Join us as we return to New York on June 5 to collaborate with leaders to explore comprehensive methods for auditing AI models for bias, performance, and ethical compliance in diverse organizations. Find out how you can attend here.
As competition in the generative AI space shifts toward multimodal models, Meta has released a preview of what could be its answer to models released by frontier labs. Chameleon, its new family of models, was designed to be natively multimodal instead of assembling components with different modalities.
Although Meta has not yet released the models, their reported experiments show that Chameleon achieves peak performance in various tasks, including image captioning and visual question answering (VQA), while remaining competitive in tasks containing only text.

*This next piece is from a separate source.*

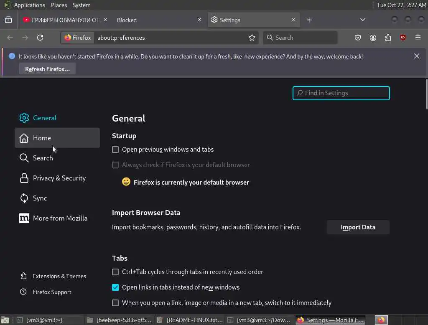Image resolution: width=428 pixels, height=325 pixels.
Task: Click the Refresh Firefox button
Action: click(47, 69)
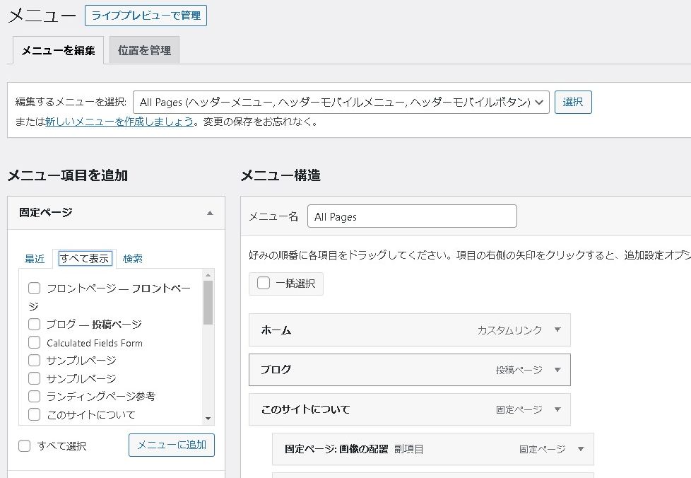
Task: Expand the ホーム menu item arrow
Action: tap(557, 330)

Chameleon’s architecture can unlock new AI applications that require a deep understanding of visual and textual information.
Multimodal models of early fusion
The most common way to create multimodal base models is to assemble models that have been trained for different modalities. This approach is called “late fusion,” in which the AI system receives different modalities, encodes them with distinct models, and then merges the encodings for inference. Although late fusion works well, it limits the models’ ability to integrate information across modes and generate sequences of interleaved images and text.
VB event
The AI Impact Tour: The AI Audit
Request an invitation
Chameleon uses a “mixed early fusion token-based” architecture, meaning it was designed from the ground up to learn from an interleaved mix of images, text, code, and other modalities . Chameleon transforms images into discrete tokens, much like language models do with words. It also uses a unified vocabulary consisting of text, code, and image tokens. This allows the same transformer architecture to be applied to sequences containing both image and text tokens.
According to the researchers, the most similar model to Chameleon is Google Gemini, which also uses an early merge token-based approach. However, Gemini uses separate image decoders in the generation phase, while Chameleon is an end-to-end model that processes and generates tokens.
“Chameleon’s unified token space allows it to reason and generate interleaved sequences of images and text seamlessly, without the need for modality-specific components,” the researchers write.
Although early fusion is very attractive, it presents significant challenges when training and scaling the model. To overcome these challenges, the researchers resorted to a series of architectural modifications and training techniques. In their article, they share details of the different experiments and their effects on the model.
Training Chameleon takes place in two stages, with a dataset containing 4.4 trillion text tokens, image-text pairs, and interleaved text and image sequences. The researchers trained a version of Chameleon with 7 and 34 billion parameters on over 5 million hours of 80GB Nvidia A100 GPU.
Chameleon in action
According to the experiments reported in the article, Chameleon can perform a diverse set of textual and multimodal tasks. In visual question answering (VQA) and image captioning, Chameleon-34B achieves peak performance, outperforming models like Flamingo, IDEFICS and Llava-1.5.
According to the researchers, Chameleon matches the performance of other models with “significantly fewer in-context training examples and with smaller model sizes, both in evaluations of pre-trained and fine-tuned models.”
One of the drawbacks of multimodality is a performance penalty in single-modal queries. For example, visual language models tend to perform worse on text-only prompts. But Chameleon remains competitive on text benchmark tests, matching models like Mixtral 8x7B and Gemini-Pro on common sense reasoning and reading comprehension tasks.
Interestingly, Chameleon can unlock new mixed reasoning and generation abilities, especially when prompts expect mixed answers with intertwined text and images. Experiments with human-evaluated responses show that overall, users preferred multimodal documents generated by Chameleon.
Last week, OpenAI and Google unveiled new models delivering rich multimodal experiences. However, they haven’t released many details about the models. If Meta continues to follow its playbook and release weights for Chameleon, it could become an open alternative to private models.
Early mergers may also inspire new research directions on more advanced models, especially as more modalities are added to the mix. For example, robotics startups are already experimenting with integrating language models into robotic control systems. It will be interesting to see how early fusion can also improve basic models of robotics.
“Chameleon represents an important step toward realizing the vision of unified foundation models capable of reasoning and flexibly generating multimodal content,” the researchers write.